The younger versions of the sisterhood most often refer to themselves by their masseuse numbers.  With her hair dyed strawberry blonde, Gigi, (Eliz Lao) is #8 though she calls herself Double 4.  She has a deep understanding of how to get men to like her and pay more.  Yin Yin (Panther Chan) is #38, dead cute and knows it.  With her short hair and easy laugh she is out for fun and a life to be lived.  Ling (Jennifer Yu) is Sei’s mentor.  She is #18 and Sie (Fish Liew) chooses #19 so they can have lockers next to each other.  They will eventually room together and they are the mystery that begins with that newspaper ad.  

The flashback scenes of these four women are so entertaining.  One wants to be sitting at the table with them as they are laughing and eating and critiquing on their male clients.  This younger cast is terrific and Fish Liew was nominated for Hong Kong Film Award for her role.  They are the heartbeat of the film and each time they disappear as current events are intercut, we miss them as Sei does.

Three remain but the modern Sisterhood is very different to their younger selves.  Teresa Mak as the older Double 4 and Stephanie Che as #38 are still in contact but it is a fractious and tentative relationship relying heavily on their past friendship.  Older Sei is played by Gigi Leung, a very well-known Hong Kong singer, actor and activist.  And she is truly enthralling on screen.  Beautiful, intelligent with an inner life replete with modulated, unfulfilled and unsettling despair.

It helps that the director of the film knows how to showcase beauty in all its forms.  The shots of green, open, rural Taiwan are juxtaposed with lingering shots of contemporary Macau’s architecture and hurried lifestyle.  Dingy malls and tiny flats and Portuguese influenced eating houses of the old world.  Shiny casinos through a high rise hotel window, overhead views of freeways and the ever-present neon signs of English brands competing with Asian lettering of the now.  

Tracey Choi’s film I’M HERE won the Jury Award at the Macau Indies in 2012 and firmly established her as a filmmaker to watch.  In that film, about challenges of lesbian life in modern Macau, she had to play several of the parts herself.  In interviews she has made it clear that actors, even gay and lesbian actors, were not keen to sign on.  

SISTERHOOD is a very different film to that thematic overtness yet the viewing experience is tinged with a longing insight into the complexity of desire.  

I once lost a BFF by suggesting that there were lesbian undertones to the characters in FRIED GREEN TOMATOES.  The film, not the book … you didn’t have to seek it out in the book.  I was accused of diminishing female friendship and reducing something pure to sexual attraction.  That was over quarter of a century ago yet the Wikipedia article on that film still describes the relationship as a ‘deep attachment’.  

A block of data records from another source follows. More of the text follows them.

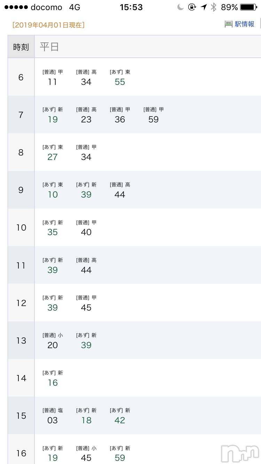Open the 6:55 あずさ departure
Image resolution: width=261 pixels, height=464 pixels.
point(120,78)
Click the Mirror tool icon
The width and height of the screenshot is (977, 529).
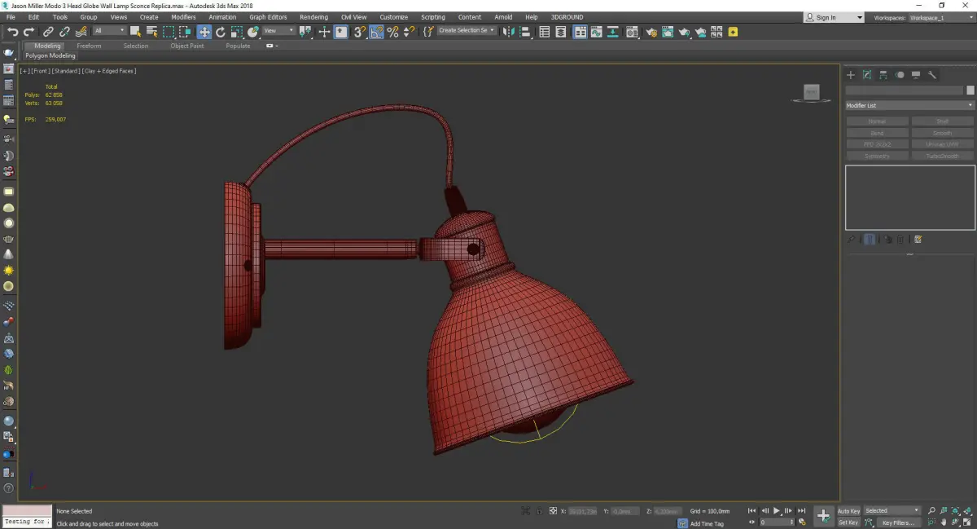point(509,32)
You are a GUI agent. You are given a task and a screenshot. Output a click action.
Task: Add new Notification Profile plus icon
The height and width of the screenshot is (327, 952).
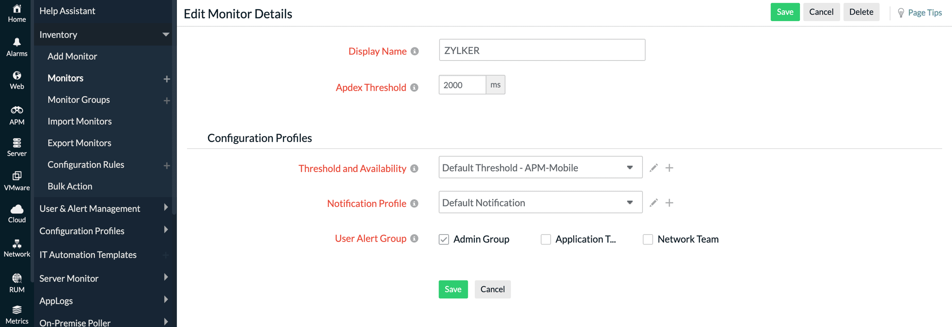tap(669, 203)
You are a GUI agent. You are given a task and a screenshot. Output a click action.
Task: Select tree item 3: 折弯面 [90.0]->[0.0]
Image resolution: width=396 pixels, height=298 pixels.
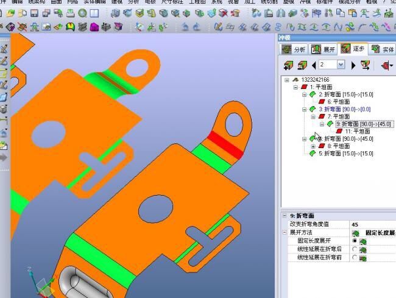pyautogui.click(x=344, y=109)
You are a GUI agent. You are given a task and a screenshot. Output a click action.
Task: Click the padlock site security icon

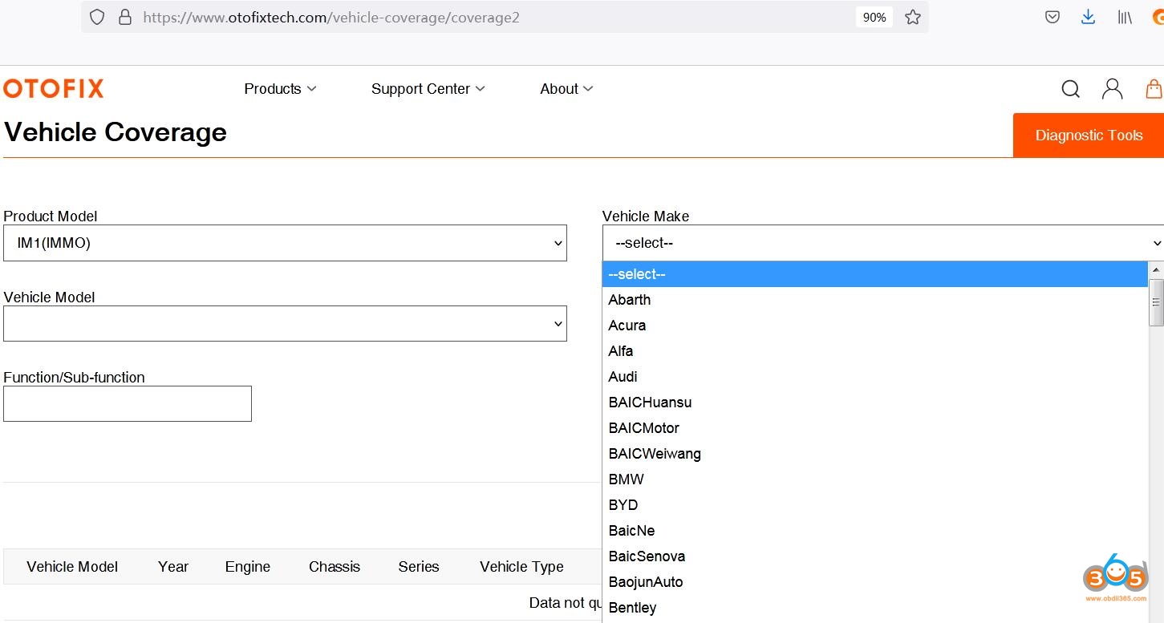[124, 17]
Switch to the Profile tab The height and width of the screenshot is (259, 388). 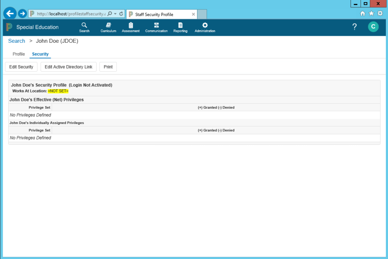point(19,54)
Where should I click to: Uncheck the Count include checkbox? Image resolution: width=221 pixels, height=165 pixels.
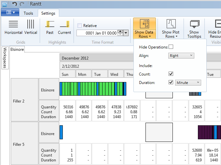point(171,74)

SISTERHOOD is deeply moving international cinema.  Intimate and gentle, the storytelling is suspenseful and satisfying.  But it is film to be best enjoyed with friends who understand nameless and unspoken yearnings… a perfect film for Queer Screen Film Fest, 2017.

SISTERHOOD (Cantonese with English subtitles) is playing Thursday 21 September, 6:30pm, Event Cinemas George Street.